For all the encomia made by banking industry lobbyists to the value of the “free flow of information,” one finds examples where the industry restricts information sharing when it benefits them.
Capital One was one of the worst offenders. It’s complex, but the company was restricting information flow in such a way that it lowered cardholders’ credit scores. How? Capital One reported cardholders’ balances, not their credit limit. This practice makes a cardholder appear to have maxed out their credit card. Why? Because if your credit score is lower, it will be harder to get other credit cards. It’s an anticompetitive tactic.
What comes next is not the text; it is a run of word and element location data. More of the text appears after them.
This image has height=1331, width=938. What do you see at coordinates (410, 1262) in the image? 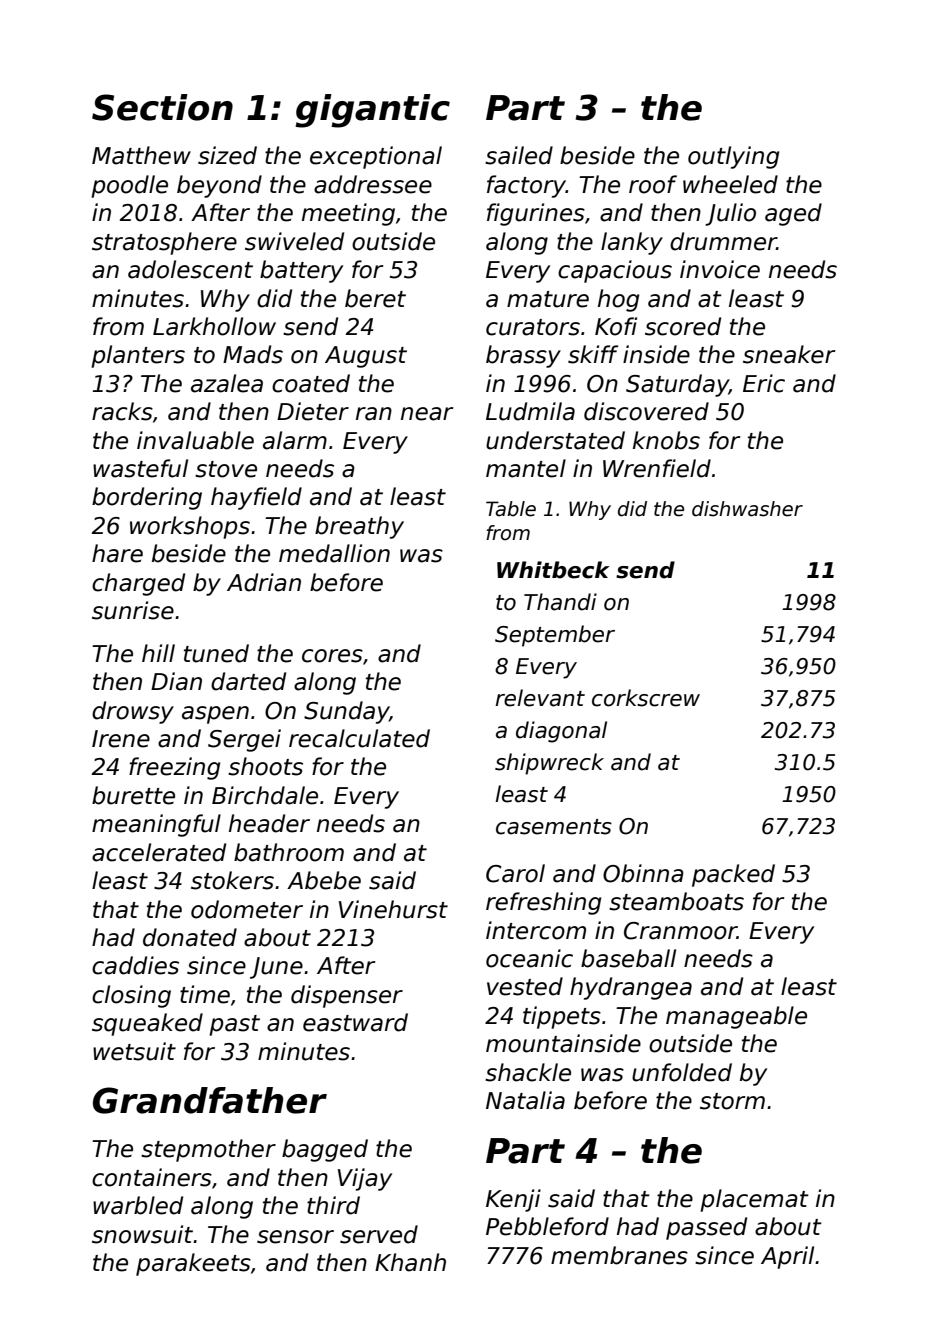
I see `Khanh` at bounding box center [410, 1262].
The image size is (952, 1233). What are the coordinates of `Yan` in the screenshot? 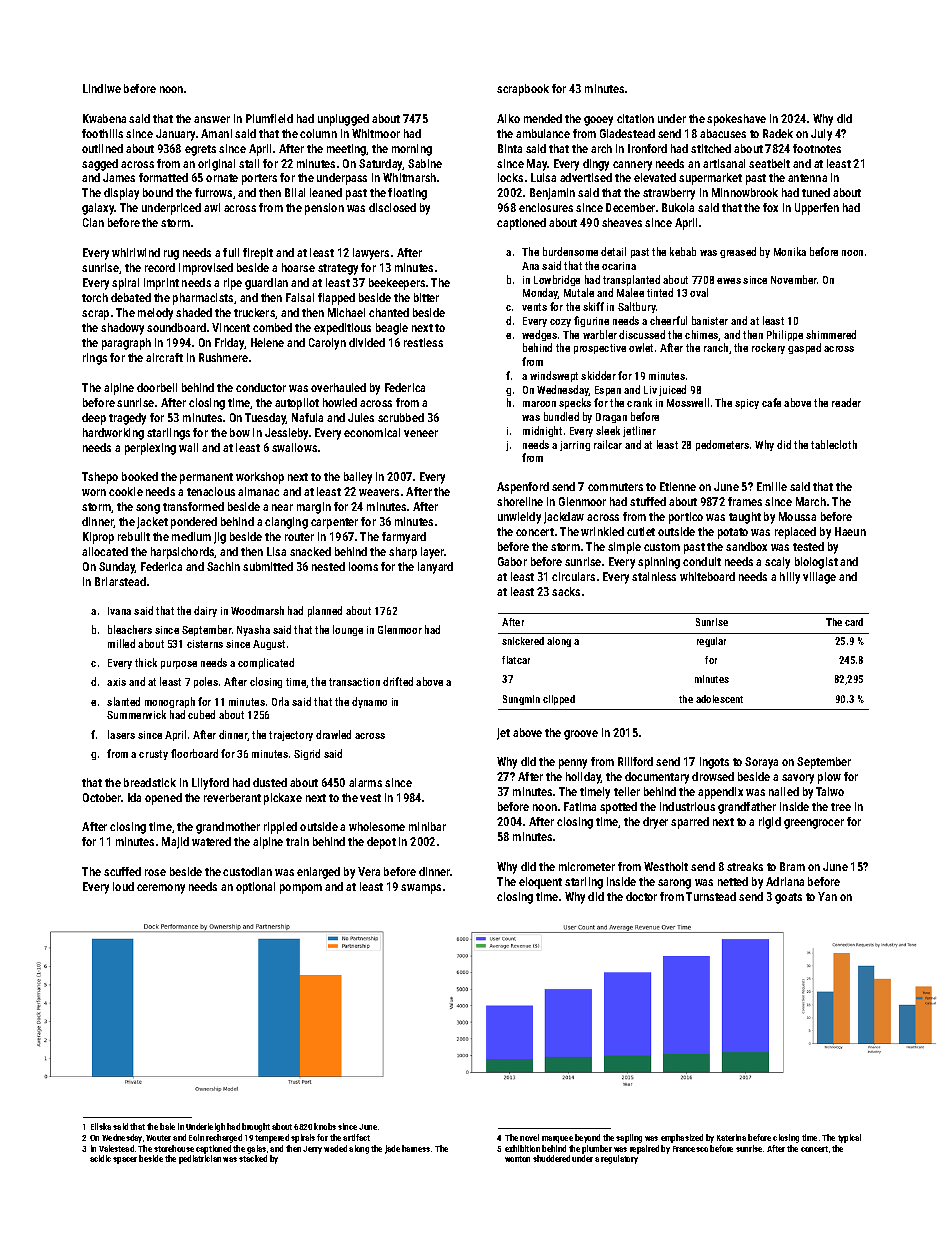 It's located at (827, 896).
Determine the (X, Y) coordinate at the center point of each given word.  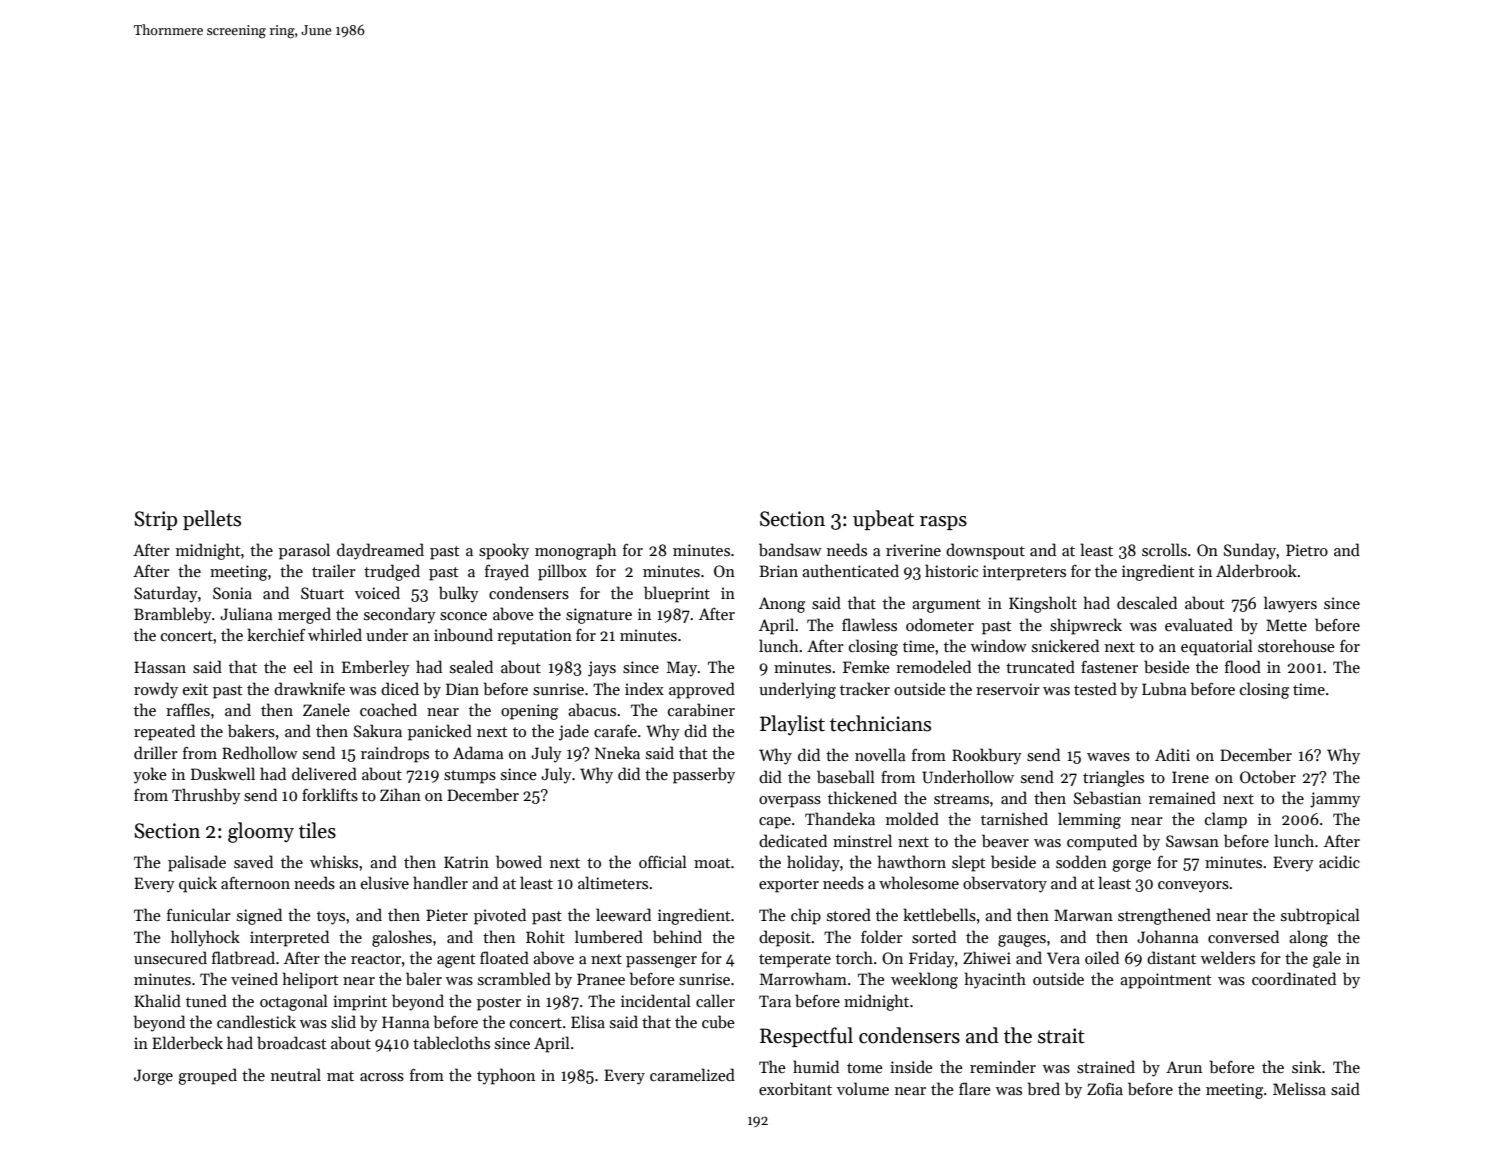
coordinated (1294, 978)
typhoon (506, 1076)
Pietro (1307, 550)
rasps (943, 523)
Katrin (466, 862)
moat (712, 863)
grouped (207, 1076)
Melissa (1299, 1089)
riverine (913, 550)
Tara (775, 1001)
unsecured (170, 957)
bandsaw (790, 550)
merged (304, 615)
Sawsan (1192, 841)
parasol (304, 551)
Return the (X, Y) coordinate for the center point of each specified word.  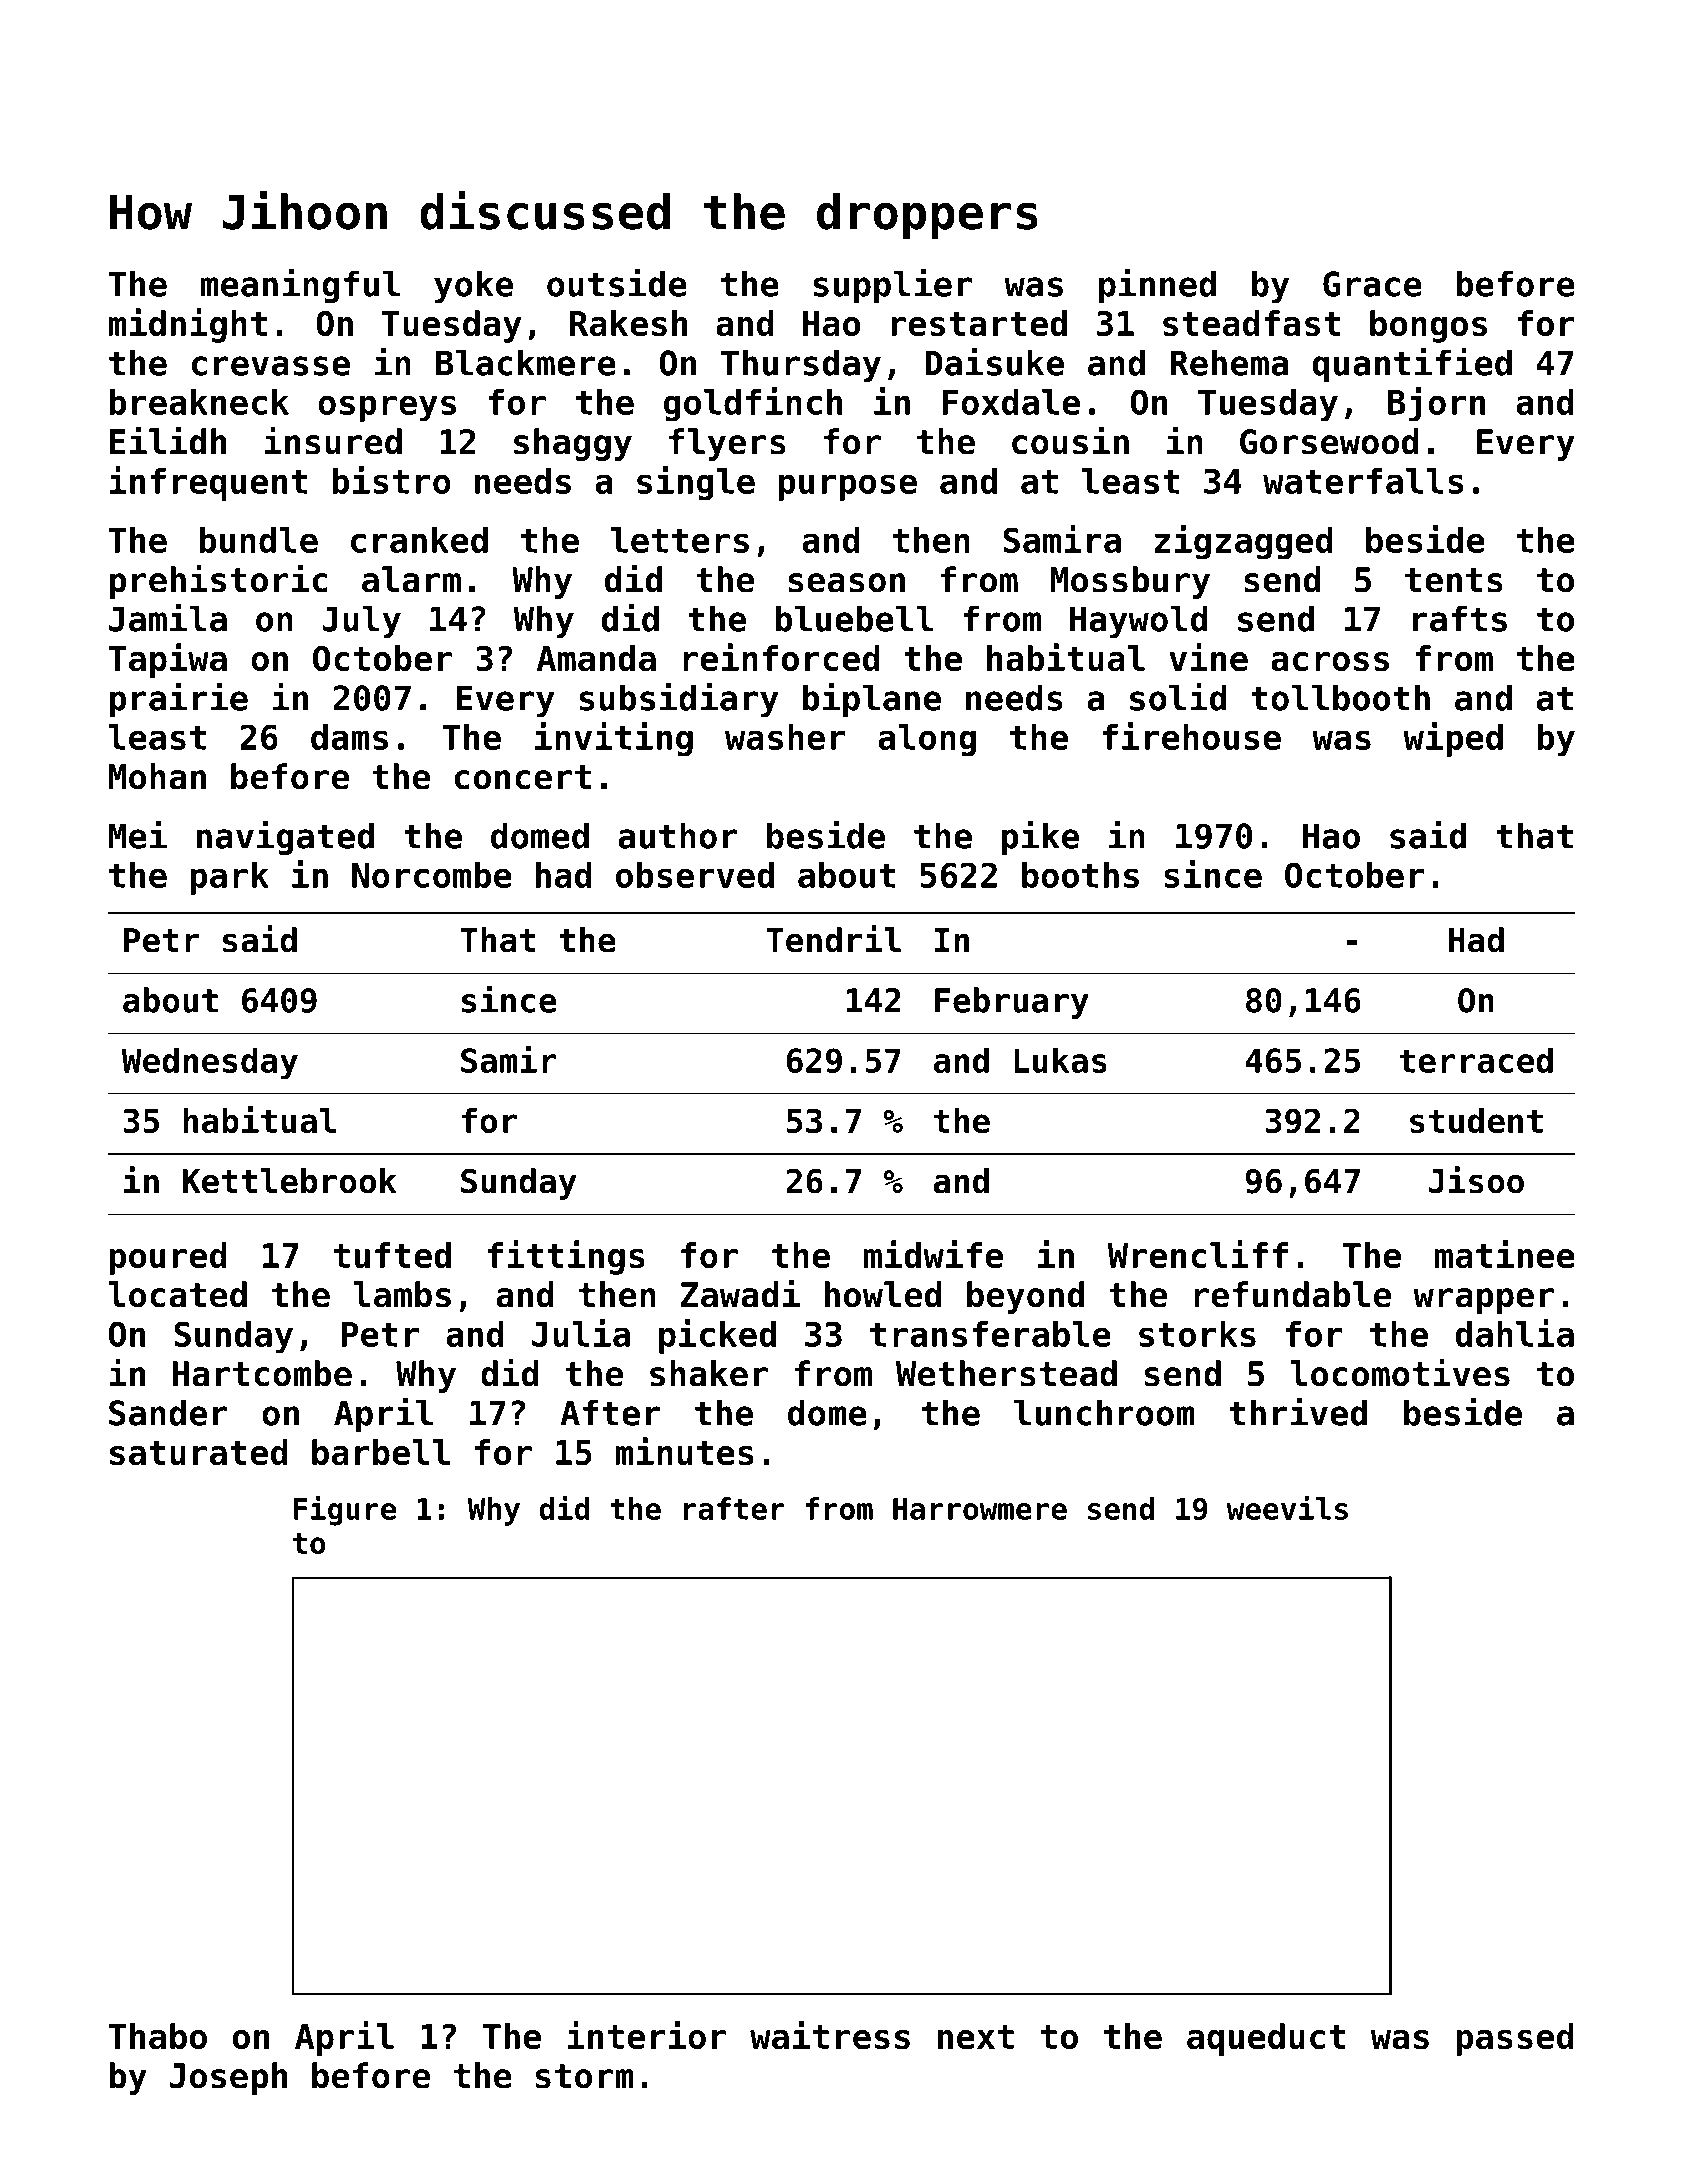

Kenneth R. Harney of the Washington Post explains the problem very clearly, and reports that Capital One has finally ended this practice. And they blamed it on privacy:
Over the years, Capital One has brushed off criticism that it was needlessly harming its customers by withholding their account limits from the credit bureaus. Equally bad, said some consumer groups, Capital One never disclosed the practice to its customers. Although industry critics said Capital One’s purpose was to hide its good customers from competitors searching credit-bureau files for attractive FICO scores, the company said it was protecting customers’ privacy.
If you have a Capital One card, consider canceling it in light of this terrible behavior. Need a new credit card? Be sure to use Consumer Action’s 2007 Credit Card Survey to find the best card with the lowest fees and rates.